Spoon Girls Can Tell (merge)

Remember the '80s?

Apparently the members of Spoon do. After a topsy-turvy nine-year career that has wavered between underground caché and dangerous obscurity, the Austin, TX band's latest, Girls Can Tell seems bent on conquering the ethos of the decade of greed.

Neglecting both to copy the post-Kid A abstractionist aesthetic or to wallow in grunge's sallow scraps, the band's full-length Merge debut finds the band in the era of The Knack. Its jumpy basslines and All-American riffs get the arms swinging and heads bobbing, but there's a peach-fuzz edge that reminds you that it's still not Mellencamp. These songs work best as indie rock for the Banana Republic set, easy to imagine notched at track five on those free-CD comps you get if you buy $50 worth of stretch pants.
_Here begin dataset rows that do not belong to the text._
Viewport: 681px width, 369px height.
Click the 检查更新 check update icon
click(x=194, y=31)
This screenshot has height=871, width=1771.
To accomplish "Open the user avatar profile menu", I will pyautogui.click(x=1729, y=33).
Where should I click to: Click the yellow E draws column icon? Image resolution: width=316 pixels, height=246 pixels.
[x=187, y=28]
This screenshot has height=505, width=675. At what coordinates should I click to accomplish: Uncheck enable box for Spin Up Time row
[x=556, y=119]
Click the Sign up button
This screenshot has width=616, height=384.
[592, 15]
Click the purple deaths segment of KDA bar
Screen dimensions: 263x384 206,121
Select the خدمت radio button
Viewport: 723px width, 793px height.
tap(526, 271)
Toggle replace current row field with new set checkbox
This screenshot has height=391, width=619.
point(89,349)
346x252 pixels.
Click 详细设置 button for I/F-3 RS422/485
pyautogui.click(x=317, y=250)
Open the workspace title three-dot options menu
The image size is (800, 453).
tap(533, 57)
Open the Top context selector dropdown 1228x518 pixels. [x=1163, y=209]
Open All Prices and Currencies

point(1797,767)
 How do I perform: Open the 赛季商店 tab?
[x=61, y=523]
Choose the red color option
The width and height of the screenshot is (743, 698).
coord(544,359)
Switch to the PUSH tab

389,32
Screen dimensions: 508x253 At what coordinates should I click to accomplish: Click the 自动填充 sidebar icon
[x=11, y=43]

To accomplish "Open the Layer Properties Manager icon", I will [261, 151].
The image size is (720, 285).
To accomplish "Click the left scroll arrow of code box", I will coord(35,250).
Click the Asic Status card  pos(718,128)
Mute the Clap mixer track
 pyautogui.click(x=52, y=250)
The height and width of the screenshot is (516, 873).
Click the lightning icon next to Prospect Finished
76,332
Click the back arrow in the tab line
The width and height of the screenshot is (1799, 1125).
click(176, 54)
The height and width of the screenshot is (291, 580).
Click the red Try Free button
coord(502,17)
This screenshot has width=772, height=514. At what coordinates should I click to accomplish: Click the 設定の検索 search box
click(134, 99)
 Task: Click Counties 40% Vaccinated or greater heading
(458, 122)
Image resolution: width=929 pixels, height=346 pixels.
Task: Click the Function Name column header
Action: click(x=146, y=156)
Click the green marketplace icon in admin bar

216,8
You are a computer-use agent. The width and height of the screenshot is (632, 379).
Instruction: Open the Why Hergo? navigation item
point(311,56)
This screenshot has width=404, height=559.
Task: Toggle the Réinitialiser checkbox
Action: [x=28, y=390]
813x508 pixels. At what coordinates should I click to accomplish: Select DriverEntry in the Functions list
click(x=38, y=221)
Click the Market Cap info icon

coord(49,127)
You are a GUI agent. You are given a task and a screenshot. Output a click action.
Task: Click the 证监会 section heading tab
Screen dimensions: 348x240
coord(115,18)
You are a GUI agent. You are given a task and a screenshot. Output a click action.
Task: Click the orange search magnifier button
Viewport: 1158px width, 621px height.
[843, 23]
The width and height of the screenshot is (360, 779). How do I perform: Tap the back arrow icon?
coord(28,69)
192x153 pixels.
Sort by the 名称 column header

Nowhere is the feeling more evident than on "Take The Fifth," where frontman Britt Daniel makes love to all things pop. Daniel's breathy vocals conjure images of leather jackets and spiky pink hair, all lacquered over with a super-bright guitar/drum mix that's more like Talking Heads than the band's 1996 debut, Telephono. Girls Can Tell is full of skating-rink anthems, rife with ruminations on the downfalls of following in dad's footsteps ("Fitted Shirt") and unrequited puppy-love ("1020 AM").

As with much of Spoon's work, this album doesn't offer anything new or unconventional. But at least it offers a reason to stash those "best-of" compilations of '80s faves for awhile.